Ceci dit, je ne suis pas certain que la société contemporaine fasse preuve d’un sens moral plus affiné. Elle a « inventé » les génocides dont je me refuse à établir ici la liste de peur d’en oublier un. Et quelle accusation porteront contre nous les générations qui nous survivront ?
Reste que nos dents sont « agacées » par les fautes de nos pères. Nous ne sommes pas responsables de leur conduite, mais nous en portons les conséquences. Notre silence pourrait accréditer leurs malversations pour ne pas dire leurs crimes. Alors que faire ?
« Repentance », bien sûr. Mais comment éprouverais-je un sentiment personnel de contrition pour une faute que je n’ai pas commise ? Repentance alors du groupe social auquel j’appartiens moi et mes « pères » ? Groupe qui a pu tolérer autrefois des comportements qu’il désavoue aujourd’hui. Pourquoi pas. Mais comment éviter les touchantes déclarations de repentance collective qui ne coûtent rien et demeurent inefficaces ?

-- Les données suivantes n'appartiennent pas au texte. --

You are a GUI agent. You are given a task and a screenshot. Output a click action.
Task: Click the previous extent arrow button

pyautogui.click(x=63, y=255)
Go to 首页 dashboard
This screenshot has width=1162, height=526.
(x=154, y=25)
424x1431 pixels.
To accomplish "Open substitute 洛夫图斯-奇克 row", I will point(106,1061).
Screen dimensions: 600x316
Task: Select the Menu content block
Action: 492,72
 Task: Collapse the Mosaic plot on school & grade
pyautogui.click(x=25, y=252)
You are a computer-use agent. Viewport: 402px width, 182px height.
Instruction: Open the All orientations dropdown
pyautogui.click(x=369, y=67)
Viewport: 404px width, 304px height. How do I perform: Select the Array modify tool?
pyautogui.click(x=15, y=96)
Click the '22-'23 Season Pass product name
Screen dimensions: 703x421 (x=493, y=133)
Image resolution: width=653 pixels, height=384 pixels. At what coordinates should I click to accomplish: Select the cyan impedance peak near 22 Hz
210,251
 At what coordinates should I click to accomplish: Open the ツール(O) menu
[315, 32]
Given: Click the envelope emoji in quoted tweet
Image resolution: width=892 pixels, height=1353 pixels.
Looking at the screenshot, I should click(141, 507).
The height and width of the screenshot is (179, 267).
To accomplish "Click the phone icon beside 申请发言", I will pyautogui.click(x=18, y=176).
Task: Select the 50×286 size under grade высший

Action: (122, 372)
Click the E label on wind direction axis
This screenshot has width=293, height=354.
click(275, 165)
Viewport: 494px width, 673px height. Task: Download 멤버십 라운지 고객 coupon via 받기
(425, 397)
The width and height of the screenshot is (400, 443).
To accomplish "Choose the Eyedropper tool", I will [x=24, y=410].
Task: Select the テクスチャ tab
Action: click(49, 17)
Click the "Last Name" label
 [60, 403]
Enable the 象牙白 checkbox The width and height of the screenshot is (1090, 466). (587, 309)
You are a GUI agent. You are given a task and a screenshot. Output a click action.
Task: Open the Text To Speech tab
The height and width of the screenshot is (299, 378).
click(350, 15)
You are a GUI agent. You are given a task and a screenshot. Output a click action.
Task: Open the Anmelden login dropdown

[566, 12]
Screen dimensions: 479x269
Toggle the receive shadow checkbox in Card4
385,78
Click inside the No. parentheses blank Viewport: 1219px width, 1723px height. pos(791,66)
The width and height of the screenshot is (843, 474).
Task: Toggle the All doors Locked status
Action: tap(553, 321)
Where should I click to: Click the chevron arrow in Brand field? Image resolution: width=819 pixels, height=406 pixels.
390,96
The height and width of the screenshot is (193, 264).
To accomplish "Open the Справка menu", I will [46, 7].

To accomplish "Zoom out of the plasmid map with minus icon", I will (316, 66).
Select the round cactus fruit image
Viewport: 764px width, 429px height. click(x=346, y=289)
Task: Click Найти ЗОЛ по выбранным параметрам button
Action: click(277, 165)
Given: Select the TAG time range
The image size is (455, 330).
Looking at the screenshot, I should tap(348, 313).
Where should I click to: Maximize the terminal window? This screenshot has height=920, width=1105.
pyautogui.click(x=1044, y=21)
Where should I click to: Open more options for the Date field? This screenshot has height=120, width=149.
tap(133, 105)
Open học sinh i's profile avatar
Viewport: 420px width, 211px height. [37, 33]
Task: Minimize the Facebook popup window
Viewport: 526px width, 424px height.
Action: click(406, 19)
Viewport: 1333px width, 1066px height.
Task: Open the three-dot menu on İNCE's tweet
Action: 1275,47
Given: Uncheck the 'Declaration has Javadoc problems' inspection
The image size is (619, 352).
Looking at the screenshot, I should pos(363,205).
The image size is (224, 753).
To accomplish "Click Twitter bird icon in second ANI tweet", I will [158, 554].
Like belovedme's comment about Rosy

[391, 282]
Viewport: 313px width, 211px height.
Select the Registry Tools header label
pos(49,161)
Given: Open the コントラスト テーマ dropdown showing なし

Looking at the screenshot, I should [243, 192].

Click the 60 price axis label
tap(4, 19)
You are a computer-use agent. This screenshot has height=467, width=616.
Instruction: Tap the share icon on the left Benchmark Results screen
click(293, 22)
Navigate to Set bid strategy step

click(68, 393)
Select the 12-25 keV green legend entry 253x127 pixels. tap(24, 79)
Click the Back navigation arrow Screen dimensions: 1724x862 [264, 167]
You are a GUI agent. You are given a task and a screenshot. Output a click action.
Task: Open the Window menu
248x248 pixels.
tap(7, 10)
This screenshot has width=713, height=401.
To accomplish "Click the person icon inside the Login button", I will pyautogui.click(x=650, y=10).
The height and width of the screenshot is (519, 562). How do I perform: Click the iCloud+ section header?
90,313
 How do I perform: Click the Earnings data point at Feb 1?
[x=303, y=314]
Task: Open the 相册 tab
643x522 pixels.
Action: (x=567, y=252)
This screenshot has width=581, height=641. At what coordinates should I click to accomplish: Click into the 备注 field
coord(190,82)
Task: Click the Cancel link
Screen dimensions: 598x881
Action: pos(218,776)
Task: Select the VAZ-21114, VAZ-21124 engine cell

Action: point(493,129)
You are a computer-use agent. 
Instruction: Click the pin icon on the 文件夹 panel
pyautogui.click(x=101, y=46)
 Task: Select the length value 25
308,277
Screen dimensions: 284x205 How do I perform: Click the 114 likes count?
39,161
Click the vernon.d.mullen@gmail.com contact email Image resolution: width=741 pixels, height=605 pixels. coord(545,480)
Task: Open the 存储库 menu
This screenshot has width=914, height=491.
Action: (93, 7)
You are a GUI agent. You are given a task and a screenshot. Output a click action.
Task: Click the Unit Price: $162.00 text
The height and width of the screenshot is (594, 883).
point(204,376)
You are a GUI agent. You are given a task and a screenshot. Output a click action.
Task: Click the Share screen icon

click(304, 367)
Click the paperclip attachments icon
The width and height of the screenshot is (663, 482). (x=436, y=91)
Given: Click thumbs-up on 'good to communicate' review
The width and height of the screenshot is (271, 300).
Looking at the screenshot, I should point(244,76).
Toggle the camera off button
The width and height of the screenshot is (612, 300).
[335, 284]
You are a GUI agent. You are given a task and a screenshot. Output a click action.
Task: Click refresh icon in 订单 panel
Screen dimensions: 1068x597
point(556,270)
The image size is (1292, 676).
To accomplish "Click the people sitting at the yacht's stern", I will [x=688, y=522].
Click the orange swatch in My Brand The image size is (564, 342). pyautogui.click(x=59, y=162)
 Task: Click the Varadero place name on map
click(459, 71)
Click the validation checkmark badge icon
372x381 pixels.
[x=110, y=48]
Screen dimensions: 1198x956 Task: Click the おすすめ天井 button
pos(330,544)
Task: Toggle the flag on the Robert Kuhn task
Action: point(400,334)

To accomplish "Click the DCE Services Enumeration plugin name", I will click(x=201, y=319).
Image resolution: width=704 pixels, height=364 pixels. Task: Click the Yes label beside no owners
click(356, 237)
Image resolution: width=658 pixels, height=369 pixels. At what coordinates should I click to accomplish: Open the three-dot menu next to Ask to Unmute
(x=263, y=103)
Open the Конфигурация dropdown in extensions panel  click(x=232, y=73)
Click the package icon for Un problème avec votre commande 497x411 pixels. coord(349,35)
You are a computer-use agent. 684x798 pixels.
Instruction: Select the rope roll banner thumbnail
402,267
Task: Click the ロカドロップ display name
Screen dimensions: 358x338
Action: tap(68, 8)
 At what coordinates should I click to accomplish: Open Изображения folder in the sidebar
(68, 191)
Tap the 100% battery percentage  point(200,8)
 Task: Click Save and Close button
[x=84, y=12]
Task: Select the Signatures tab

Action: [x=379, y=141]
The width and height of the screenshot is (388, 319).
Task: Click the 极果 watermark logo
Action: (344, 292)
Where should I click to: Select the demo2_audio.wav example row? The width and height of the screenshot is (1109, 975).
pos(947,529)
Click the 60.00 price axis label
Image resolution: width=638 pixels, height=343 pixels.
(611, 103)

Alors des « réparations », financières surtout ? Elles sont possibles et nécessaires quand les victimes survivent et si leurs descendants souffrent encore des injustices qu’ont subies leurs ancêtres.
Plus que tout, s’impose l’exigence d’une « conversion » de nos mœurs actuelles, individuelles et sociales. En l’occurrence, demandons-nous comment nous accueillons aujourd’hui les « autochtones » qui frappent à nos portes. J’écris ces lignes ce dimanche consacré aux « réfugiés » de partout. Contrairement à l’évangile que je lise ce jour-ci, la mer que traversent ces naufragés est loin d’être apaisée.
Mieux vaut s‘atteler activement à faire advenir maintenant un monde fraternel et juste que verser des larmes hypocrite sur un passé, assurément odieux et qu’on espère ne plus revoir.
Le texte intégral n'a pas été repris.